● Tugas yang Dikerjakan:
1 – Berapa kali survivor dalam teks tentang kekerasan dalam rumah tangga melakukan pengaduan sampai suaminya ditahan polisi?
2 – Sebutkan semua pihak yang menurut teks tentang kekerasan dalam rumah tangga secara berturut-turut menjadi pemilik perempuan sejak masa kanak-kanak hingga menikah.
3 – Tuliskan ulang tanpa perubahan bagian teks tentang kekerasan dalam rumah tangga mulai dari "Sebuah tindakan yang" sampai "bentuk pelanggaran HAM.".

● Teks yang Diberikan:
=-=-=

Oleh Evarisan, S.H, M.H
Direktur Legal Resources Center untuk Keadlan Jender dan Hak Asasi Manusia (LRC-KJHAM) Semarang
Saya sudah melaporkan suami saya ke kantor polisi. Sekarang suami saya sudah ditahan. Tapi saya bingung, karena keluarga suami saya terus meneror saya agar saya mencabut laporan di kepolisian. Tetangga-tetangga tidak peduli, mereka malah menganjurkan supaya saya berdamai dan memaafkan suami saya, kalau tidak, saya disuruh pergi dari kampung.
Di atas adalah penggalan pengalaman salah seorang survivor yang didampingi oleh LRC-KJHAM Semarang, yang sudah lebih dari 15 tahun memendam penderitaan atas kejahatan yang dilakukan oleh suaminya.
Kekerasan fisik, pshikis, seksual dan ekonomi diderakan padanya tanpa rasa perikemanusiaan. Tak hanya dia. Anak-anaknya juga tidak luput menjadi sasaran kekejaman suaminya.
Suaminya di tahan polisi, setelah melakukan pengaduan untuk ketiga kalinya. Dua laporan sebelumnya berbuah “berdamai” karena tidak ditindaklanjuti oleh aparat kepolisian.
Kekerasan Berbasis Jender
PBB (Perserikatan Bangsa Bangsa) dalam Rekomendasi Umum No. XVI menegaskan, Kekerasan berbasis jender yaitu kekerasan yang langsung ditujukan terhadap seorang perempuan karena dia adalah Perempuan atau hal-hal yang memberi akibat pada perempuan secara tidak proporsional.
Berdasarkan “amanat” PBB tersebut, maka Kekerasan dalam Rumah Tangga (KDRT), termasuk di dalamnya penganiayaan terhadap isteri, adalah salah satu bentuk kekerasan terhadap perempuan yang berbasis jender.
Sebuah tindakan yang melanggar batas etika. Karena ketika menikah, suami menyatakan “sumpah setia” dan akan mempergauli isterinya secara baik di hadapan penghulu dan masyarakat.
Secara hukum, tindakan penganiayaan terhadap perempuan, baik terhadap isterinya maupun bukan, adalah tindakan yang tidak dibenarkan dan merupakan salah satu bentuk pelanggaran HAM.
Budaya Patriarki
Selama ini, budaya patriarki dalam relasi social sangat mendominasi. Yaitu dominasi laki-laki yang menempatkan posisi perempuan dalam posisi subordinate. Budaya patriarki inilah, yang, ikut mendukung terjadinya kekerasan terhadap perempuan.
Ketika perempuan masih anak-anak, dia menjadi milik Ayahnya, mulai dari memutuskan akan sekolah atau tidak dan harus menikah dengan siapa. Ketika dewasa dan berpacaran, dia menjadi milik pacarnya. Pada saat menikah, perempuan menjadi milik suaminya.
Proses “peralihan” kepemilikan ini yang kemudian dijadikan alasan pembenar bagi laki-laki (bapak, pacar dan suami) untuk melakukan sesuai dengan apa yang mereka ingin lakukan.

=-=-=

● Data Hasil Ekstraksi:
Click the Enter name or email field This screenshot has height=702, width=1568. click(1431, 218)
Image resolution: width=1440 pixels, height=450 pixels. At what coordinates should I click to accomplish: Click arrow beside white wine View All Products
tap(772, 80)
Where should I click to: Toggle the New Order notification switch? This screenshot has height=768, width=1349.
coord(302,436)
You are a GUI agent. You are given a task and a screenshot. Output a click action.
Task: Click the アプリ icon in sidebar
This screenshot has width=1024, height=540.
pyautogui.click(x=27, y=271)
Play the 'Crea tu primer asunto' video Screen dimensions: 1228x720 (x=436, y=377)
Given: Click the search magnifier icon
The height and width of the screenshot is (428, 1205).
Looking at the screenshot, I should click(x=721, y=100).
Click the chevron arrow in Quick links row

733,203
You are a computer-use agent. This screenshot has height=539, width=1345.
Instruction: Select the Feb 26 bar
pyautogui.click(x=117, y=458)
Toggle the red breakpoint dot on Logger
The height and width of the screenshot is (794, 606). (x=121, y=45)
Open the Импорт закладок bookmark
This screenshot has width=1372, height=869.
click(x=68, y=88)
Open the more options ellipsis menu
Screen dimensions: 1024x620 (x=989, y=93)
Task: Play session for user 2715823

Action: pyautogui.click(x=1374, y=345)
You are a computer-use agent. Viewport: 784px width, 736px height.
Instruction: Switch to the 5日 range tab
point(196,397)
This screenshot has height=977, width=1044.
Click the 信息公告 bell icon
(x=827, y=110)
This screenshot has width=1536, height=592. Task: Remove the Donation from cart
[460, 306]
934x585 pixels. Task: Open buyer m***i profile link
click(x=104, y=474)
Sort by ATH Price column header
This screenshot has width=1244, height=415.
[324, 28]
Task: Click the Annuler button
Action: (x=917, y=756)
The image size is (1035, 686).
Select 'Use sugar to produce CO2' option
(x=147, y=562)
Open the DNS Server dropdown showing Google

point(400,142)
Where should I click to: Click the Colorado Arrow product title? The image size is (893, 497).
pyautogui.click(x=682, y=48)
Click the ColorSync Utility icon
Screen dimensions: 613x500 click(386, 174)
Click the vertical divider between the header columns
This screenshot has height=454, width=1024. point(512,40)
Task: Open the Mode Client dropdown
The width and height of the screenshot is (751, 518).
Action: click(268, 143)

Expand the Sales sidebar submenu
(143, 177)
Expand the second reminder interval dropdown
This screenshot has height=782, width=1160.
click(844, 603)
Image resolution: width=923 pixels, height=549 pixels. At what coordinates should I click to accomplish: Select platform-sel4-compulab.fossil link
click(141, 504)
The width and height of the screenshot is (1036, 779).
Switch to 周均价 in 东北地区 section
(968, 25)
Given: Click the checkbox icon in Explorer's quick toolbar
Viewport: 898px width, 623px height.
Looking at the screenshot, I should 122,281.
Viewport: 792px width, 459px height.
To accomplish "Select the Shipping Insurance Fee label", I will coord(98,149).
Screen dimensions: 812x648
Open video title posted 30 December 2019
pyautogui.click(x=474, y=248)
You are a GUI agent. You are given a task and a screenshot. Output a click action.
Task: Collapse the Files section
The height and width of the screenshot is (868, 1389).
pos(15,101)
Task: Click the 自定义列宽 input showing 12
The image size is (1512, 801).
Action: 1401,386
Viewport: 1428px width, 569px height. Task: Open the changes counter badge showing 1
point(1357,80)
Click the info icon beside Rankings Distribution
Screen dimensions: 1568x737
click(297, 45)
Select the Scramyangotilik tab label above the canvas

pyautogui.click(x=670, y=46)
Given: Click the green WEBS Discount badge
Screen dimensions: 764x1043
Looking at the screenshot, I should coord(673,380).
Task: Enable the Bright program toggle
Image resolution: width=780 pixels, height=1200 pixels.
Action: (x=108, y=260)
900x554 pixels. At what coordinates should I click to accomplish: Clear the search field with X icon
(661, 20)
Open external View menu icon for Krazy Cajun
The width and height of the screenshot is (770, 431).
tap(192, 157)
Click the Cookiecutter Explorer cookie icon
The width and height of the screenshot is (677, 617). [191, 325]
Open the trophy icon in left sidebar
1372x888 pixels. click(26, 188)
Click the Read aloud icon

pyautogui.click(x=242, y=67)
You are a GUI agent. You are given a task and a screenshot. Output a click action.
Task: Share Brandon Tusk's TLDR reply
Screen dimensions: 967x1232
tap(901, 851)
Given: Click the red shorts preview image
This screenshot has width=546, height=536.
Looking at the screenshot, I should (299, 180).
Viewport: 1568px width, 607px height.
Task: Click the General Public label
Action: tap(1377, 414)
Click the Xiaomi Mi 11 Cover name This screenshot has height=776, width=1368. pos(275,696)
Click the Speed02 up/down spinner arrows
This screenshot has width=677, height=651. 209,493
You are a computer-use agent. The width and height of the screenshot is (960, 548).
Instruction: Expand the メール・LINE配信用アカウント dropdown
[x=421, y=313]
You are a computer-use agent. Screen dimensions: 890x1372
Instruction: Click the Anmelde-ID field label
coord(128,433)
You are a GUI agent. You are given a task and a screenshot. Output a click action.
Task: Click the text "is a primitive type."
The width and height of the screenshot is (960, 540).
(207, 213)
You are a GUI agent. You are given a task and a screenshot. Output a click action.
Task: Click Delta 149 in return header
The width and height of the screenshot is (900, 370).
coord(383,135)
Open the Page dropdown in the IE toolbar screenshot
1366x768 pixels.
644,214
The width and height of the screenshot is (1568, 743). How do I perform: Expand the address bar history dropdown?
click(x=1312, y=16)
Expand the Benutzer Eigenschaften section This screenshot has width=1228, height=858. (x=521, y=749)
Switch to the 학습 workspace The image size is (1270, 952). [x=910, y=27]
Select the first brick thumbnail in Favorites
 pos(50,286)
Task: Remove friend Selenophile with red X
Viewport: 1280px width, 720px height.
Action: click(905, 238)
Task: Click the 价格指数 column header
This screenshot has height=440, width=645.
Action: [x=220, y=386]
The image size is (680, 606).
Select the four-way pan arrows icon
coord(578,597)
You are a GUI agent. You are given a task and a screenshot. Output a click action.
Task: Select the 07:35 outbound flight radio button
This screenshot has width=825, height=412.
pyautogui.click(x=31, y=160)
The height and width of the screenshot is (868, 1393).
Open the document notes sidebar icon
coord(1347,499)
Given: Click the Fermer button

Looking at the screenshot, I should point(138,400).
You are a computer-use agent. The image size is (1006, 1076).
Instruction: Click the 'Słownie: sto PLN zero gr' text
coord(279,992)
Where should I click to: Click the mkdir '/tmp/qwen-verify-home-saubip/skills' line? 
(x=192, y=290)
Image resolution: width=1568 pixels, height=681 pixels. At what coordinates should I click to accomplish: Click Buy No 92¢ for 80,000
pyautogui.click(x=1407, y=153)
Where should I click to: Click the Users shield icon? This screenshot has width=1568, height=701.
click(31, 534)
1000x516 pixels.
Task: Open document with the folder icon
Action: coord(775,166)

=-=-=

● Jawaban:
1 – Tiga kali; suaminya ditahan setelah pengaduan yang ketiga.

2 – Ayah, pacar, dan suami.

3 –
Sebuah tindakan yang melanggar batas etika. Karena ketika menikah, suami menyatakan “sumpah setia” dan akan mempergauli isterinya secara baik di hadapan penghulu dan masyarakat.
Secara hukum, tindakan penganiayaan terhadap perempuan, baik terhadap isterinya maupun bukan, adalah tindakan yang tidak dibenarkan dan merupakan salah satu bentuk pelanggaran HAM.